* start Data shown *

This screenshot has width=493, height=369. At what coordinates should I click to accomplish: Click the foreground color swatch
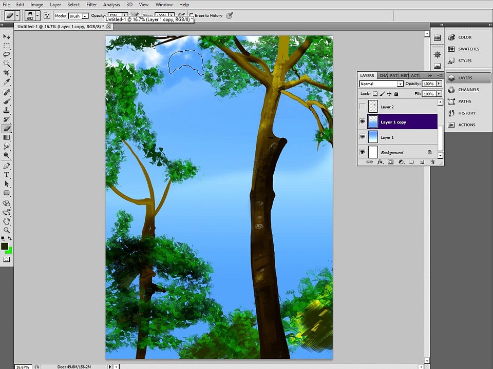pyautogui.click(x=5, y=247)
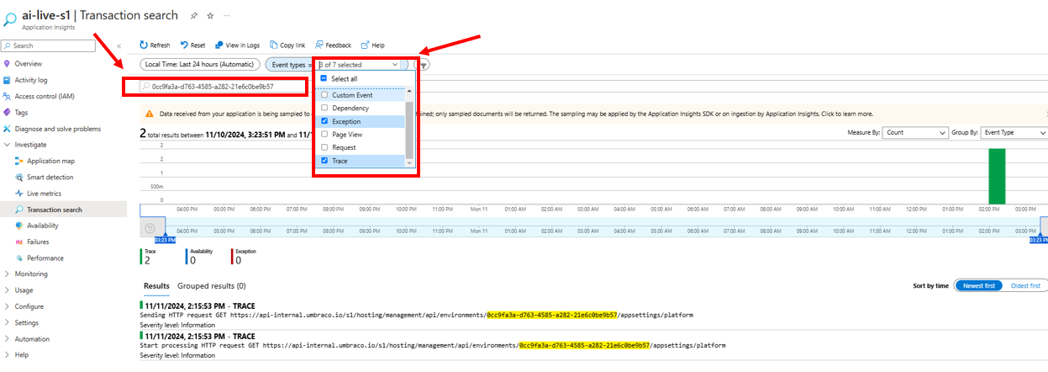
Task: Click the Copy link icon
Action: click(x=274, y=45)
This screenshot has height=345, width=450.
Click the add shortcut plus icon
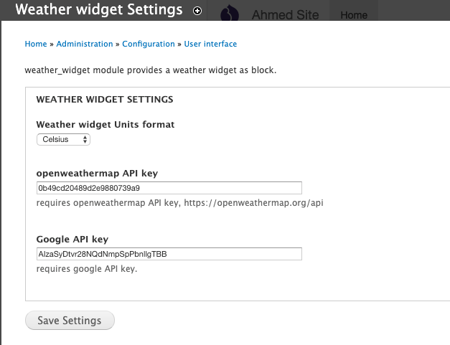197,11
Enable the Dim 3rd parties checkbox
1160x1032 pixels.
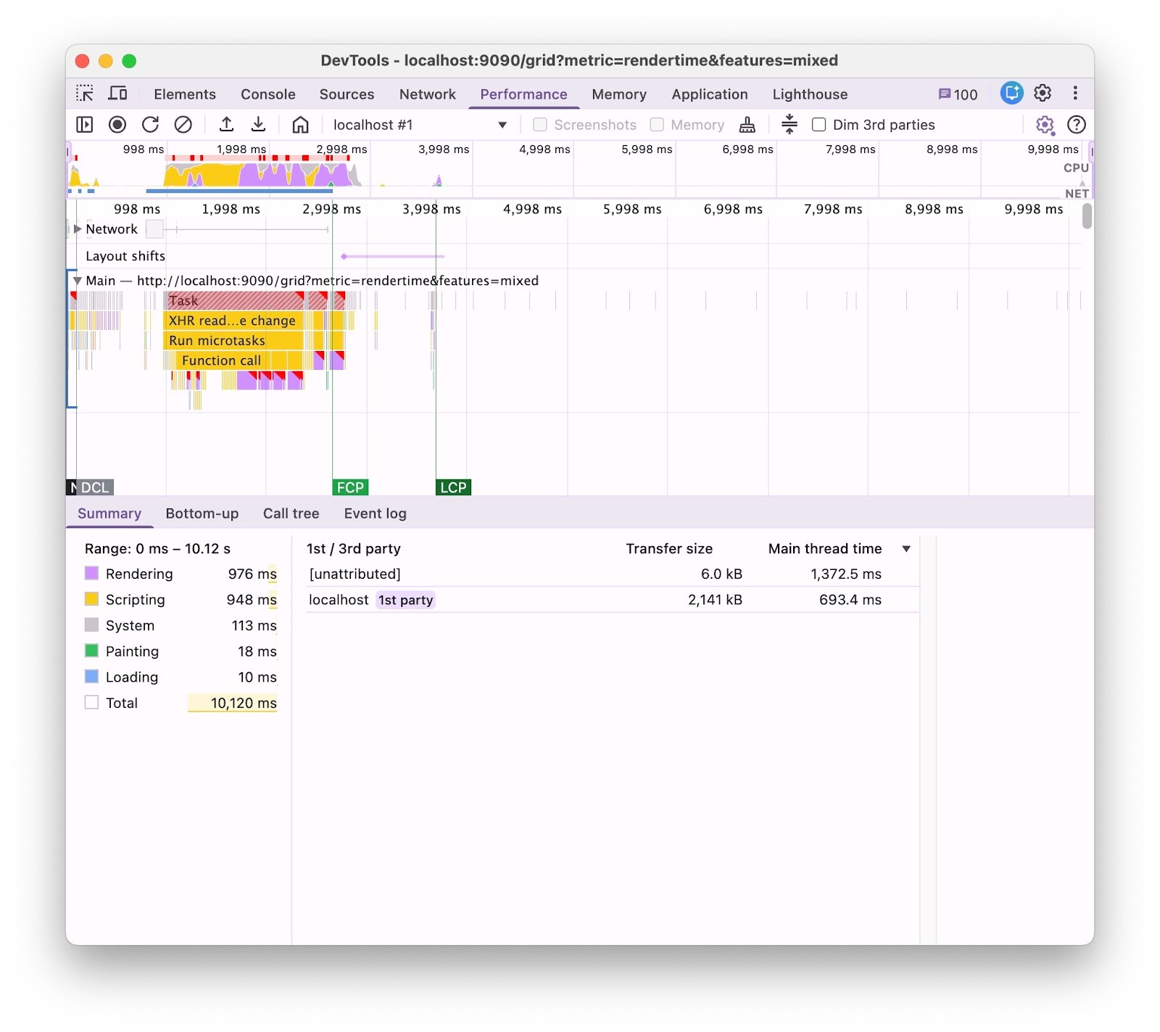pyautogui.click(x=819, y=125)
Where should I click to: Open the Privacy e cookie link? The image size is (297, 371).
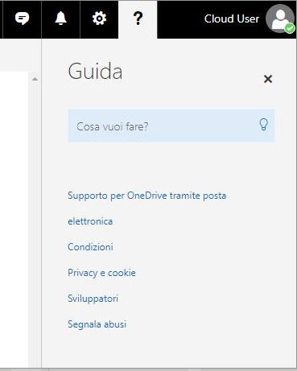click(101, 273)
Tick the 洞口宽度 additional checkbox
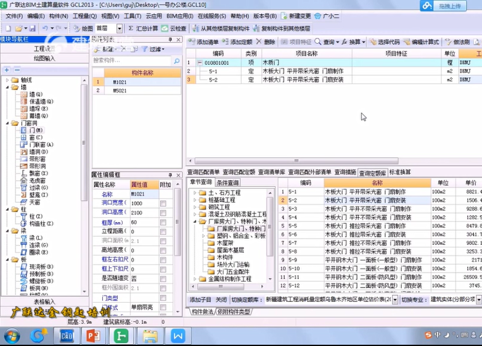 [163, 204]
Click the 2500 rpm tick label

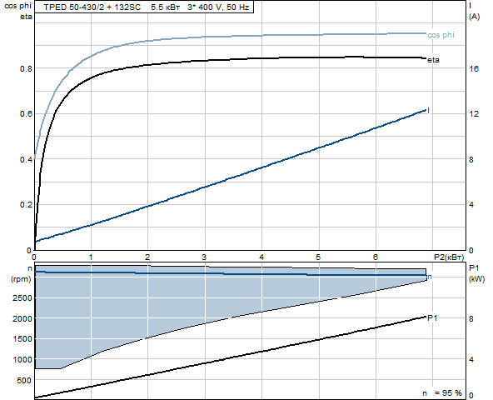coord(22,298)
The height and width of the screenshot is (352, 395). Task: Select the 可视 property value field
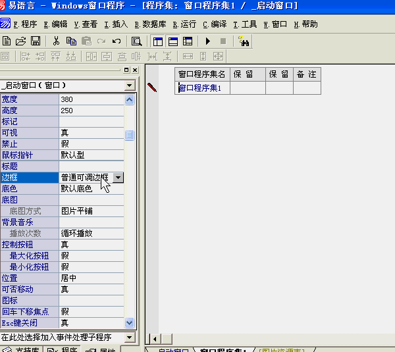tap(91, 133)
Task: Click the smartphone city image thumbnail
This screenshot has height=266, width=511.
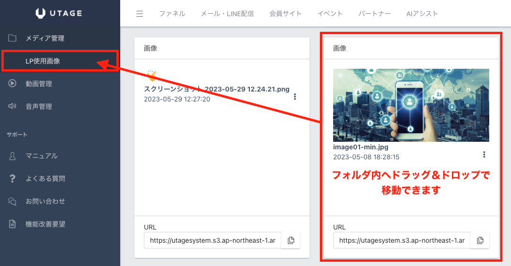Action: 411,105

* end Data shown *

§ Goal of the exercise:
Please report, copied in full, every line in the rows above that contains the word "This".

§ Exercise result:
This screenshot has width=493, height=369. At what coordinates should I click to accomplish: Click the foreground color swatch
This screenshot has height=345, width=450.
This screenshot has height=266, width=511.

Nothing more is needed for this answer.